(Some lines)

---*---

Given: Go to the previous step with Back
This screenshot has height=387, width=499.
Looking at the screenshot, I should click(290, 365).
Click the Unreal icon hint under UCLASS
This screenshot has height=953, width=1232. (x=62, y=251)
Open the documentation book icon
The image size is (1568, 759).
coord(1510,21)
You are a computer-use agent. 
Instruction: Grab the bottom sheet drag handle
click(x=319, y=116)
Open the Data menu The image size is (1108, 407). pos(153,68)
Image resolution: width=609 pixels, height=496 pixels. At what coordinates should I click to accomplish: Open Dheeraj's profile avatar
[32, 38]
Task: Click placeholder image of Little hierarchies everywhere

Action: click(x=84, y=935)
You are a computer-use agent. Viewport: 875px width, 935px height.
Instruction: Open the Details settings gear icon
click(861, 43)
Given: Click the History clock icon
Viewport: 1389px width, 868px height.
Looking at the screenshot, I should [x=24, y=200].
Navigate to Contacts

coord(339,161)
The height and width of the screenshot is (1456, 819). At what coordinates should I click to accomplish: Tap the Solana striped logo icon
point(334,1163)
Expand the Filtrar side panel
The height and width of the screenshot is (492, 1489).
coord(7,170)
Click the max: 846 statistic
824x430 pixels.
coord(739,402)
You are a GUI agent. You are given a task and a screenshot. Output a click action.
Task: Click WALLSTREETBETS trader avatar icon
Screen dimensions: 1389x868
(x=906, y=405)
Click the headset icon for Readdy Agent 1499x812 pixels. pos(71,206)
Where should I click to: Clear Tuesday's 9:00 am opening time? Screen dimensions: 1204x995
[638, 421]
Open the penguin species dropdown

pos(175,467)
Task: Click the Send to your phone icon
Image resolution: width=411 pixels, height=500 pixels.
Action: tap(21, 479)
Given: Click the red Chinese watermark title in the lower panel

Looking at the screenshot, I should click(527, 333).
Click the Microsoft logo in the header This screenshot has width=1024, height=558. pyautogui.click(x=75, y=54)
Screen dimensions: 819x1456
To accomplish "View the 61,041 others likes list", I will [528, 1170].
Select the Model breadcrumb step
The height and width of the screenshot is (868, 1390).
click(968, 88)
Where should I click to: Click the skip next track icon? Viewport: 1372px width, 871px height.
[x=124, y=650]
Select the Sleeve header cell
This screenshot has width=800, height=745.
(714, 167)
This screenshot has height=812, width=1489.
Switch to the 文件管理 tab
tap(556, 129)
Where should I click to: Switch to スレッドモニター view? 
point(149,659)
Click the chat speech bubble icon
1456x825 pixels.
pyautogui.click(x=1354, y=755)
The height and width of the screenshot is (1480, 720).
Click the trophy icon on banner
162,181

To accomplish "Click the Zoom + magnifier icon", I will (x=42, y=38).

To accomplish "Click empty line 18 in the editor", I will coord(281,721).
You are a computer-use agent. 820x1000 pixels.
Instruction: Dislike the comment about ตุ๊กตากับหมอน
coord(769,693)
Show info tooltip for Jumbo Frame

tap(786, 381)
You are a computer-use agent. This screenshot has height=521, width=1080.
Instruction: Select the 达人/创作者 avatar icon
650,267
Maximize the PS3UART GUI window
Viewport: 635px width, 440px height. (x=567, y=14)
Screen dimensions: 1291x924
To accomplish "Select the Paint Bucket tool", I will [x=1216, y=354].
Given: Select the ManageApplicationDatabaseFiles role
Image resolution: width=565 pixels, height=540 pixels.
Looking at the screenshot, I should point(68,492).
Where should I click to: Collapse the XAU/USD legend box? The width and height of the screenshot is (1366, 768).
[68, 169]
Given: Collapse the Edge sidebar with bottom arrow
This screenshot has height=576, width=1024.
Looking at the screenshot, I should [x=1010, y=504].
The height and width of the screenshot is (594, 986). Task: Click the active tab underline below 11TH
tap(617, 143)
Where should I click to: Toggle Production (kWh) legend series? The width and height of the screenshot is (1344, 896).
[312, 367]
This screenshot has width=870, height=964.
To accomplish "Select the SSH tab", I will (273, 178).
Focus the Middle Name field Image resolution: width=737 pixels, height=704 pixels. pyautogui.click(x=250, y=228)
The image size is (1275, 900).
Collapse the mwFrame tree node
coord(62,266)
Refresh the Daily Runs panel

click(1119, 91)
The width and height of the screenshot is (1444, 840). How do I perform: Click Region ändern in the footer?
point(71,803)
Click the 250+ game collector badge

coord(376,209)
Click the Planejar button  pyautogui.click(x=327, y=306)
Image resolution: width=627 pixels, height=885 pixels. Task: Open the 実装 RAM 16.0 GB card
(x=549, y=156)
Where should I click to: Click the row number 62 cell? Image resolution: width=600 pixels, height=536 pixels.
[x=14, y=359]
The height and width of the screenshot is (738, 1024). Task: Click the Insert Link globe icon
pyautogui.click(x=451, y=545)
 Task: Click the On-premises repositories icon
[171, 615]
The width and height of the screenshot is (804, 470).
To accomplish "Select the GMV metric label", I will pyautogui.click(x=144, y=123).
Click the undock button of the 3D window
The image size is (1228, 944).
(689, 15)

---*---

§ **WORK REQUIRED**: Pull out every line above that contains the word "bottom", and copy each one in full. Case counts.

§ **PROBLEM SOLUTION**:
Instruction: Grab the bottom sheet drag handle
Given: Collapse the Edge sidebar with bottom arrow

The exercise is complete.